The world of technology is ever-evolving, and by the nanoseconds at that. What you probably thought possible a minute ago, has already happened in some corner of the world day before yesterday. Today AI is everywhere, and unless you have been living under a rock for the last decade, you would have used it in some way in your everyday work.

Imagine a supercomputer that is half the size of a football field, and can complete two quintillion calculations a second. Welcome to the world of Aurora. The $600-million facility is powered by 60,000 semiconductor chips. When it is up and running in 2024, it will analyse the brain, predict the weather and discover new drugs, besides processing information and generating answers to challenging questions. Experts are mulling using the system for climate research and developing new batteries.

This, at a time, when AI is deciphering brain wave patterns and generating an image of what a person is looking at. It’s ChatGPT for the brain. It can help in controlling artificial limbs and using thoughts to communicate, instead of speech. With addition of VR headsets, a person can actually control being in a metaverse. It will also help tetraplegic patients (those who can’t move their upper or lower body) interact with the world.

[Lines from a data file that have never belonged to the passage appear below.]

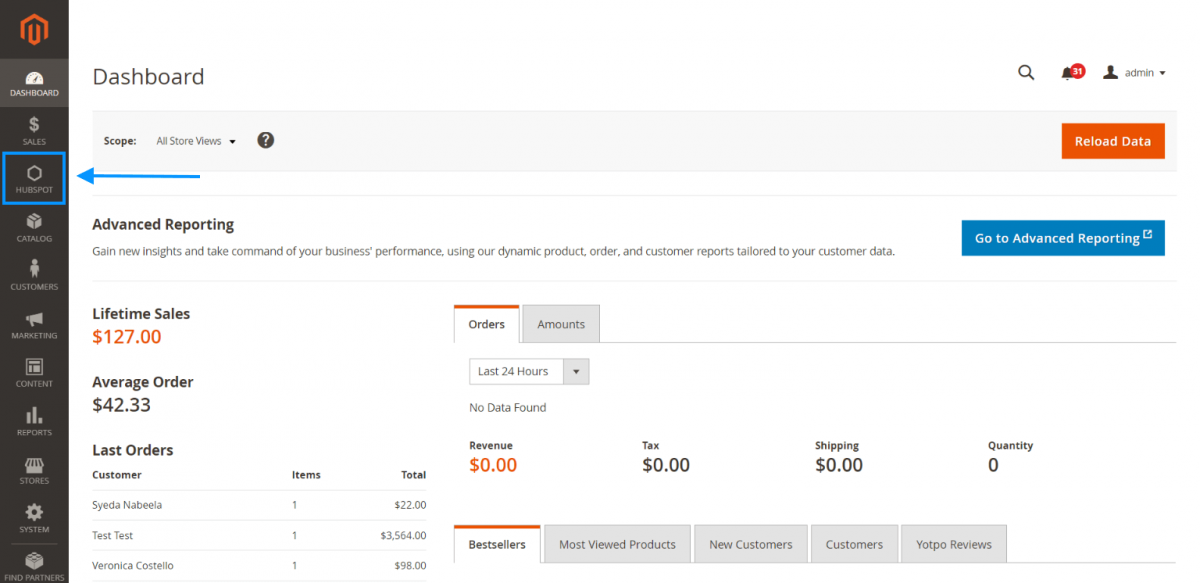Select the Most Viewed Products tab
The height and width of the screenshot is (583, 1200).
click(x=617, y=544)
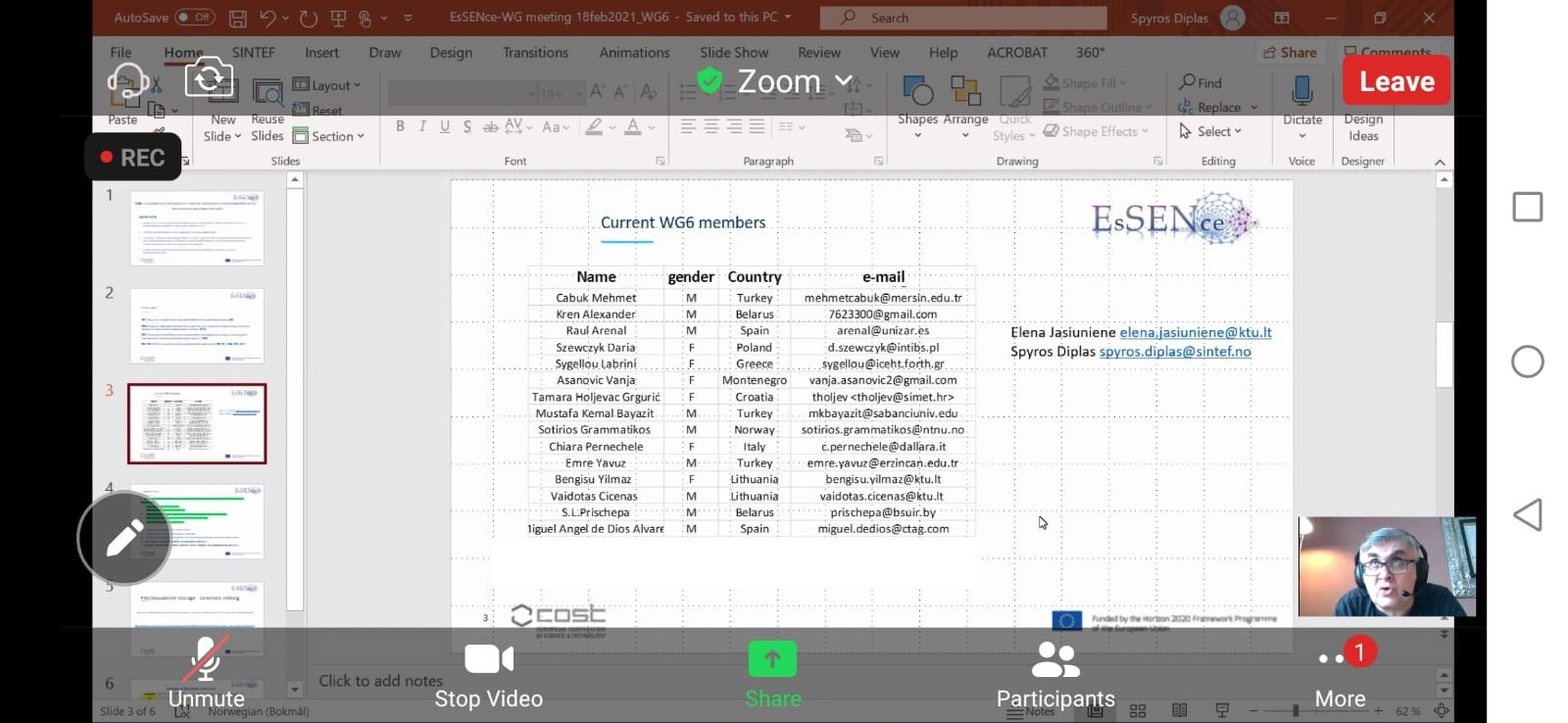1568x723 pixels.
Task: Click the PowerPoint zoom level slider
Action: coord(1296,710)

Contact lenses to fix short sightedness; cochlear implants to restore hearing; prosthetic limbs to help the disabled... maybe we are turning into cyborgs. Sensory augmentation is not far behind. US company Second Sight has developed implants that restore vision to blind patients. Scientists at Carnegie Mellon University have used functional magnetic resonance imaging (fMRI) to scan the brain and identify ideas as they form.

Till Death Not Do Us Part
If this sounds far-fetched enough, how about necrobotics? Or, turning dead people into robots? Recently, a team of researchers turned a dead spider into a robot-like gripper, giving it the ability to pick up objects weighing over 130 per cent of the body weight. Can this evolve into other animals being turned into robots in the near future? It may sound weird and many would gawk at the idea, but according to scientists, necrobotics opens up the pathway to do the impossible. Will this mean that our friends and families will become immortal some day? Maybe they will, though not as living organisms, but rather as physical manifestation of 3D holograms. Scientists have also found a way to attach artificial neurons onto silicon chips, mimicking the neurons in our nervous system. This will help provide a robust method to reproduce the electrical properties of real neurons in minute detail. Maybe coupling this with necrobotics could be the next step?

The Brain Game
Talking of artificial neurons, can we create a robot that’s capable of making a cup of tea in the kitchen and then bringing it upstairs? Of course, many would argue that what’s the big deal in getting a robot to make tea. But what is of essence here is the fact whether the robot have enough intelligence to understand that the tea should be brought to the room, without the command being fed into its system? Little wonder that the Australian military is funding a project to grow intelligent “mini-brains” in petri dishes. The goal is to design better AIs by combining the two. The Australian researchers isolated brain organoids—tiny clumps of cells that resemble the structure and function of the brain—to make it functional enough to play a ‘pong’, a tennis-like game. One hopes that in the future these organoids can be simulated enough to act independently of prompts.

Metaverse Meetings
We often send hug emojis to people physically away from us. It makes us sometimes wonder if only we could share the sense of touch long distance. Well, now it can be a possibility. A wireless self-sensing and haptic-reproducing electronic skin (e-skin) developed by engineers at the City University of Hong Kong can provide tactile sensing and haptic feedback.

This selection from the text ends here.